I was alarmed, but since she is our third child, I’ve learned often times when I think worst case scenario, I’m wrong. I waited a few days, but the hair loss was still bothering me. I decided it was time to seek out a physician. We were able to get an appointment at the dermatology office where we are all patients very quickly, thanks to the concern of our dermatologist.

Courtesy of Katie Robberson
Courtesy of Katie Robberson

The day of the appointment, Caroline, my mom, and I visited Dr. Courtney Tobin. Dr. Tobin examined Caroline’s scalp and finger nails. Caroline has had pitting in her fingernails for years. After considering Caroline’s constellation of symptoms, Dr. Tobin diagnosed her with Alopecia Areata. Dr. Tobin talked to Caroline as the patient and not just to me. Dr. Tobin explained that Caroline’s body was fighting her hair, which would make it fall out. That her body saw her hair as a germ. Caroline said, ‘Well that’s silly. Will all my hair fall out?’ This is a question no one can answer. In some cases of Alopecia, the hair loss is patchy, but for other individuals they can lose all of the hair on their scalp or their entire body. These conditions are known as Alopecia Areata, Alopecia Totalis, or Alopecia Universalis, respectively. As of late December, Caroline has lost about 90% of the hair on her head.

Courtesy of Katie Robberson

The diagnosis was scary for Caroline, and the first few days after were challenging. She worried at school all of her hair would fall out at one time, or someone would make fun of her for her bald spots. I was worried too, but also grateful she was 6 and in the first grade. I cannot imagine how challenging this condition would be for an older child, who is more concerned with their appearance.

My husband and I asked Caroline if she wanted to share her diagnosis with her classmates and friends. She very much wanted everyone to know, so they would understand why she was losing hair. I looked for an age-appropriate book to share with her class. Caroline and I ordered the book Hair in My Brush and she decided to take it to school to have her teacher read it.

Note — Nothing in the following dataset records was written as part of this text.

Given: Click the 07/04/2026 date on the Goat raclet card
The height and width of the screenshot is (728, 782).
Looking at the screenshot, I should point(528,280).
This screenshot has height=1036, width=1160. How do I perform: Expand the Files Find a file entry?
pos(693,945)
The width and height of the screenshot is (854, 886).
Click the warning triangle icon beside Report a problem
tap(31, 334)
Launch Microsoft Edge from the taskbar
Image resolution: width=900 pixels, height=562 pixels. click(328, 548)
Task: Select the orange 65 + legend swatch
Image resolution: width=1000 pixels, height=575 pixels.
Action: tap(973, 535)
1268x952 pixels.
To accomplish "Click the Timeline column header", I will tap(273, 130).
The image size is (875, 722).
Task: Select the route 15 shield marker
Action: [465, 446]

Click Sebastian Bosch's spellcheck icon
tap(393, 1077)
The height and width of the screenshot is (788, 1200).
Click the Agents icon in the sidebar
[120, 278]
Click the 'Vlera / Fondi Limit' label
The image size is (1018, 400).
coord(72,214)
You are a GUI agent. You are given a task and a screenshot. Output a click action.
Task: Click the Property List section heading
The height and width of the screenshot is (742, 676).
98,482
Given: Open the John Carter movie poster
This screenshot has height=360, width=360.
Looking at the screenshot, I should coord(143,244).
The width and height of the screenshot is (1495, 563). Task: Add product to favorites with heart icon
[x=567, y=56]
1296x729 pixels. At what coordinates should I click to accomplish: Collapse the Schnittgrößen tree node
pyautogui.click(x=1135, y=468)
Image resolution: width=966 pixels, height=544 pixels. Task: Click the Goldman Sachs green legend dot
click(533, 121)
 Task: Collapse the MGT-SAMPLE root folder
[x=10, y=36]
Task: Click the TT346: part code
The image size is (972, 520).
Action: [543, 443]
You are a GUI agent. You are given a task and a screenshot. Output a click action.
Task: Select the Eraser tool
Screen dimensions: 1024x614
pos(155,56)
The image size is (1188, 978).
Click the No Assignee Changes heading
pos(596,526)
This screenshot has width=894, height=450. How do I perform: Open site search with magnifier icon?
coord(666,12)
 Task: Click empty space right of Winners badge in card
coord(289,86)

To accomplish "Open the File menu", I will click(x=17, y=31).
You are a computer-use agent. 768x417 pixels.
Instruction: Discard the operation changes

Courtesy of Katie Robberson

Caroline attends a wonderful school with students in grades kindergarten through second grade. It was decided Caroline would share her story with her class first, but then she would go ‘on tour’ to have the book read and answer questions to all of the other first grade classes and the classes she shares recess with. Caroline’s teacher said she was a little hesitant at first when they began reading the story, but soon she jumped in to answer her classmates’ questions. There has been such a huge amount of support from her school community. Her teacher worked with the principal to give permission to children in her class to wear a head covering or hat to support Caroline. She also learned one of the teachers at her school has Alopecia, too. This teacher offered to answer any of Caroline’s questions. When the teacher told us, Caroline quickly responded, ‘Great, because I have lots!’

Courtesy of Katie Robberson

At her first appointment with Dr. Tobin, we asked for a letter to be written that explained Caroline’s diagnosis, so we could begin the process of applying for a wig. Caroline has stated from the beginning she wants a wig. Well, actually she wants three wigs, one of which she plans to dye the ends pink. I began to investigate charities that provide wigs to children who suffer from hair loss. I learned there are several who provide support to children with hair loss due to cancer treatment, but not as many charities that focus on any type of hair loss.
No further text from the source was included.